A new political trend is taking shape in Latin America. For the past six years or so, international political talk about the region has been all about voters’ swirl to the left. The new and under-reported story is the re-emergence of the right.
Chile, Uruguay and Brazil are the three countries in the region that best epitomise the mellow, well-behaved left that the international right is willing to praise from time to time – as opposed to Ecuador, Nicaragua, Venezuela and Bolivia. Their governments are seen as financially responsible, have a good number of socially-friendly policies and the three presidents – Michelle Bachelet, Tabaré Vázquez and Lula – are both respected abroad and very popular at home.
The three countries are also in the midst of presidential election campaigns. Uruguayans will be going to the polls in October and Chileans in December, and while the Brazilian election is set for October 2010, the campaign is already in its initial stages. One could rightfully suppose that the left is cruising to victory. Strikingly though, the frontrunners are all centre-to-right.
Optimists believe the tide may still change in favour of the progressive candidates. According to surveys, the Socialist candidate in Uruguay, José “Pepe” Mujica, leads the race by four points over the main conservative candidate, the former president (1990-1995) Luis Alberto Lacalle. But he would probably lose in the runoff when the two conservative parties (Nacional and Colorado) are more than likely to join forces against the left as they did in 1999.
In Chile, surveys have Eduardo Frei, the former president (1994-2000) and candidate for the centre-left, lagging by less then 10 points behind Sebastián Piñera, the billionaire businessman running on the right (President Bachelet, who enjoys popularity rates of over 80% is still to campaign openly for Frei).

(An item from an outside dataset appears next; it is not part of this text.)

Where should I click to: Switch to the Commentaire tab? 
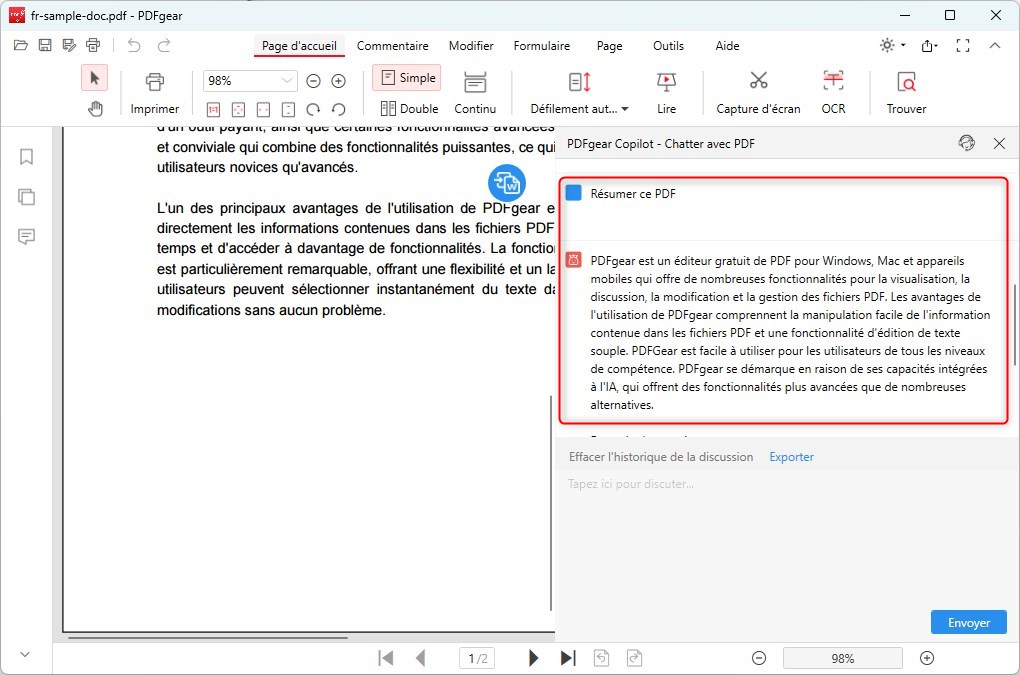pos(392,46)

In Brazil, the gap is wider: Lula’s candidate, Dilma Rousseff, lags the top opposition candidate, José Serra, by well over 20 points.
Progressive optimism is undermined if other regional elections this year are considered benchmarks. The only president elected in Latin America this year was a conservative businessman, Ricardo Martinelli, in Panama, and in congressional elections in both Mexico and Argentina voters tilted to the right.
In Mexico, the main leftist alternative, the PRD, ended in a far-off third place after winning second place in a highly contended presidential election in 2006. In Argentina, the centre-to-left faction of the Peronist party led by President Cristina Fernández de Kirchner and her husband and predecessor, Néstor Kirchner, was handed a lofty nationwide defeat by more right-leaning alternatives that included a rebel Peronist wing. While the Kirchners are not nearly as popular as other regional leaders, their defeat is worth taking into account within the bigger regional picture.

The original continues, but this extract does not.